Gardening: Italians know their saucy tomatoes
Q: My wife and I returned from Florence, Italy. While there, I noticed a vendor with various tomato seeds in packets. I bought some but was really interested in a tomato variety called Pomodoro di Belmonte. Could you give me any information on this variety? The fruits are large (about 4 to 5 inches) and the center is red and rock solid.
L. K. of St.Libory
A: Pomodoro is a common name of certain tomatoes grown for making sauces and to be used in fresh salads. The second part, “di Belmonte,” refers to the Belmonte-Calabrio region in Italy where it is grown.
This tomato grows very large, globe shaped fruits, which can tip the scales at 6 1/2 pounds. It has a very sweet taste but is not really that acid in flavor. The color is bright red.

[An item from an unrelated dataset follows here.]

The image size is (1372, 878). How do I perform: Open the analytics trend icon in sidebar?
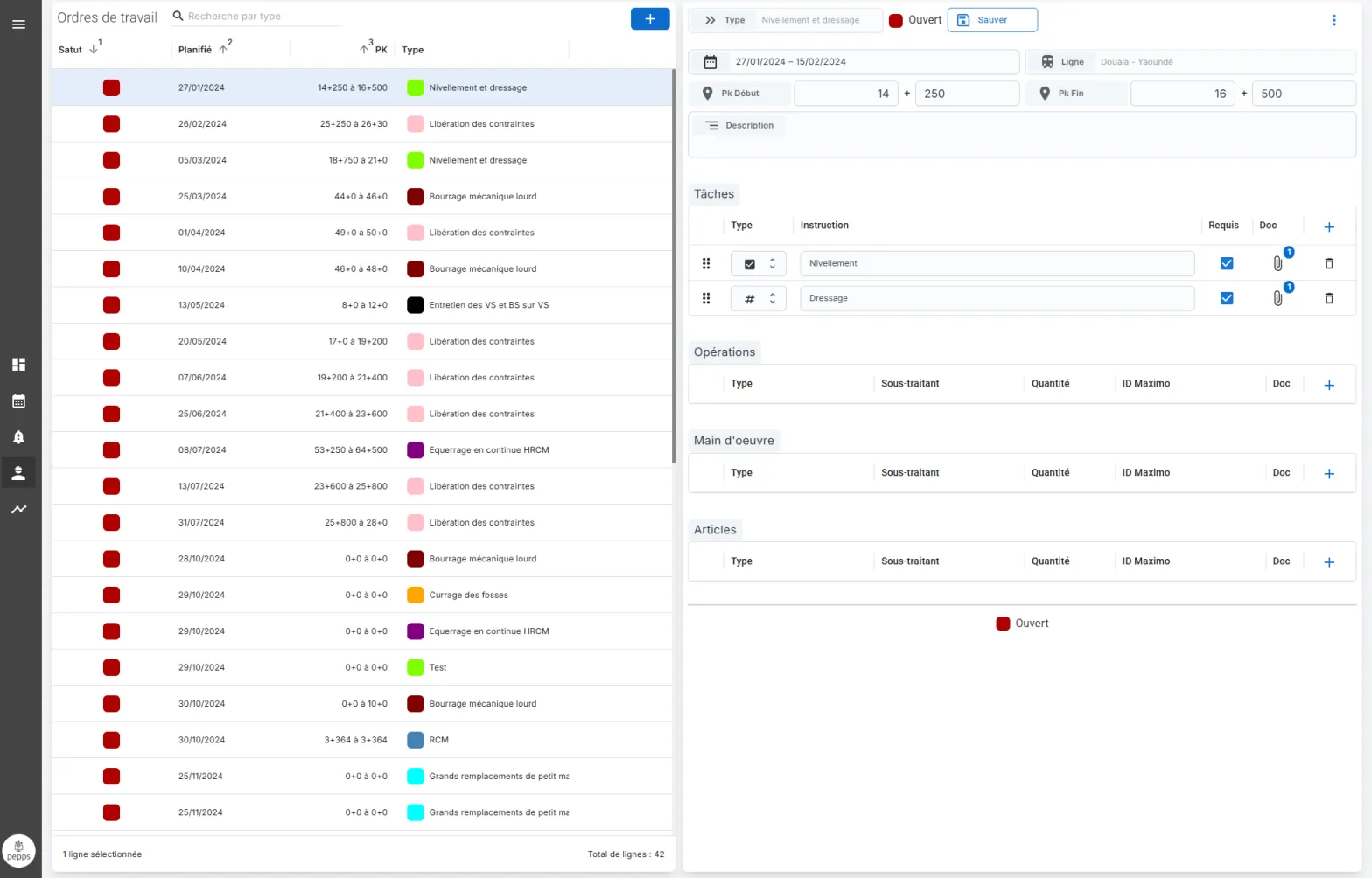coord(18,509)
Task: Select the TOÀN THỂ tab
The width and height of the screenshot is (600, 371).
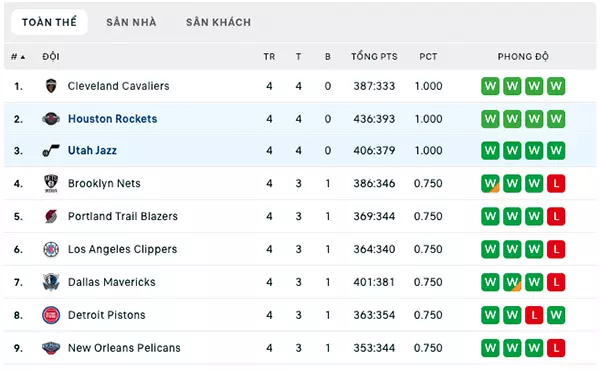Action: click(x=49, y=22)
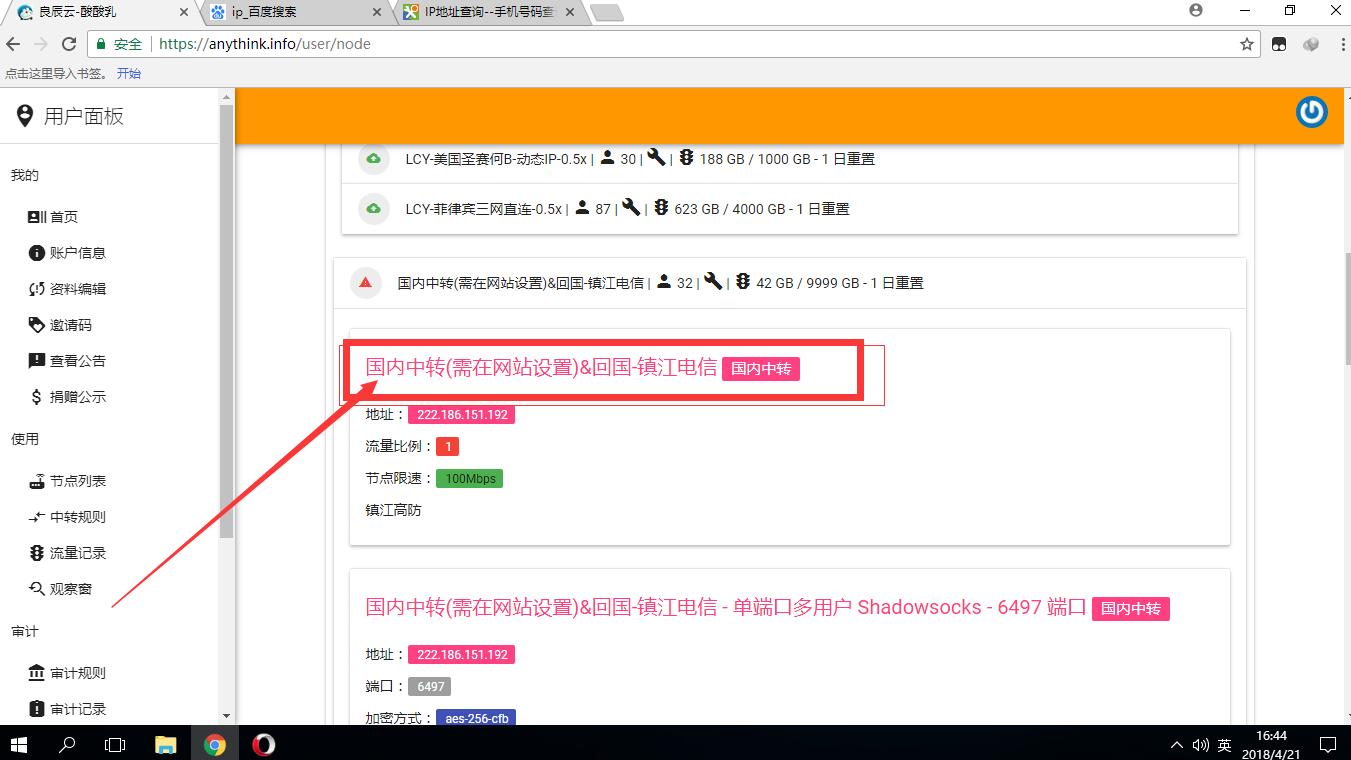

This tomato resists attacks from red spider mites and aphids, but can be weakened by various fungus diseases. The fruit is termed “indeterminate.” which means the plant produces fruit that ripens over a longer period of time. In this area of Italy, there are approximately 400 hectares (approximately 1,000 acres) of these sauce tomato plants grown. They are planted out in March through July and harvested July through October. This area has a very moderate climate.
One grower in this area has produced a type of this tomato now sold in the United States under the name of Ox Heart. It is sold as an heirloom. It has its own special shape with many folds and is not entirely round. There are very few seeds in the fruit, which has a sweet flavor and is bright red.
Each of the surrounding areas of Italy produces its own sauce tomatoes, but most of these were originally grown in Sicily by way of Greeks and Romans. They were yellow and are referred to as Golden Apples.
Q: I grow a number of indoor plants, which appear to be healthy. But every plant has a white crust on the soil and it is even on the clay pot containers. I fertilize and water these plants regularly. Is it some type of disease? What should I do about it?
D. P. of Fairview Heights
A: The crust is an accumulation of salts from your fertilizer and minerals in your water. This can build up over time and have some bad effects on your plants and even kill them. Remove this white build-up with a spoon and discard it. Add new soil (or media) to maintain the original level in the container to cover the roots.
You may need to flush the soil with water to leach the salts out the bottom of the container. Place the container in a sink and add water to drain out until the water comes out clear. You may not have to water the plants for almost a week. To prevent this buildup of salts you should have all your plants in containers with drainage holes in the bottom.
At least once a month, you should flush the plants as described above.
This can really be a problem if you use softened water, which contains sodium salts. Do not use this type of water to water any plants because sodium poisons plants. Use rainwater or water from a dehumidifier or distilled water.
Charles Giedeman is a local contributing writer. Send your gardening questions to Lifestyle Editor Patrick Kuhl, Belleville News-Democrat, P.O. Box 427, 120 S. Illinois St., Belleville, IL 62222-0427, or email them to pkuhl@bnd.com.
Do it now
- DECORATIVE BRANCHES: Trim your needle-leaf evergreens (but not pines or spruce) now to use them as indoors as Christmas decorations.
- INDOOR PLANTS: Artificial light may be necessary.